XProgramming > XP Magazine > XST: Complex Scope
COLLECTED TOPICS: Kate Oneal | Adventures in C# | Documentation in XP | Book Reviews
XST: Complex Scope
Ron Jeffries
11/21/2005
In which we discover that our implementation is "totally wrong" and we have to rewrite everything. Or do we?

A Clarifying Test

The tests we have so far satisfy me that I have a working restrict operation, but they may not satisfy you. Let's write a test that may make it more clear what's going on.

    def test_name_restrict
      nameData = 
        "Jeffries    Ron Hendrickson ChetAnderson    Ann Johnson     Lee "
      input = XSet.new(16, nameData)
      selectData = "HendricksonJeffries   "
      select = XSet.new(11, selectData)
      expected = "Jeffries    Ron Hendrickson Chet"
      result = input.restrict(select)
      assert_equal(expected, result.contents)
    end

This test mimics the example discussion in our first article. We have had to rearrange things a bit, and that's the focus of this article. We have four records, containing name information, last name first, first name last. Last name starts in byte 0, and first name starts in byte 12. We restrict that data with two last names, starting in byte 0. Our restriction works, selecting, in this case, the first two records.

Limitations -- A Test That Cannot Work

Now we can see some limitations of our implementation so far. The sets themselves are hard to create; we have to count the byte positions; we have to compare the bulk string contents instead of something easier. Most important (to me, at the moment) is that our restrict can only restrict things starting from the beginning of the record.
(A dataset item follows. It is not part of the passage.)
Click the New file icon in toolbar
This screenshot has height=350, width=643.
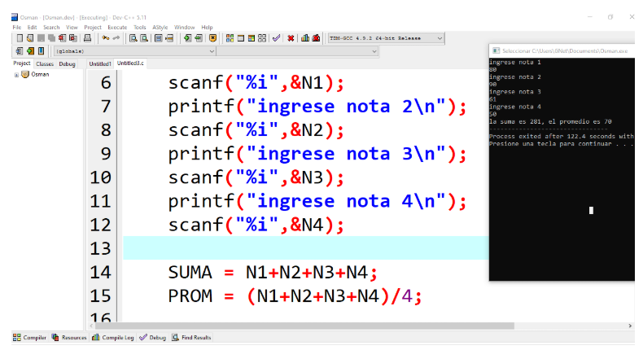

Suppose that we wanted to find all the name records that had first name Ron or Lee. We can't express it this way, at least not if we want it to work:

    def test_firstname_restrict
      nameData = 
        "Jeffries    Ron Hendrickson ChetAnderson    Ann Johnson     Lee "
      input = XSet.new(16, nameData)
      selectData = "Ron Lee "
      select = XSet.new(4, selectData)
      expected = "Jeffries    Ron Johnson     Lee "
      result = input.restrict(select)
      assert_equal(expected, result.contents)
    end

The problem is that our current restrict operation compares starting at byte 0 of the records of the two sets. Set-theoretically, the restricting set we have in mind is something like:
{{R12, o13, n14}, {L12, e13, e14}} but the one we have is
{{R0, o1, n2}, {L0, e1, e2}}.

Our test_firstname_restrict therefore fails. The restrict returns no values, because no last names match "Ron" or "Lee" in the first three letters.

What shall we do? We can make the test run by giving the restrict an additional parameter, an integer by which to offset the comparison. That will work in this case, and in any case where we want to do a selection against contiguous bytes. But there are at least two other interesting cases, increasingly difficult:

  1. Selection against two fields that are not contiguous in the input data set. What if we wanted people named "Ron" from "Omaha"?
  2. Selection against different fields in different selecting records. What if we wanted people with last name "Jeffries" and people with first name "Chet"?

Ultimately, we'd like the restrict operation not to take additional parameters. We'd like the oddness of these queries to be contained in the sets. In the case of the firstname test above, we would like our select set to know that "Ron" and "Lee" occupy bytes 12-14 of two otherwise empty records! For that case, all the records would be alike, and the field contiguous. In the "Ron from Omaha" case, the records would be alike, but the fields not contiguous. In the "Jeffries or Chet" case, however, each record of the restricting set may be different from the others.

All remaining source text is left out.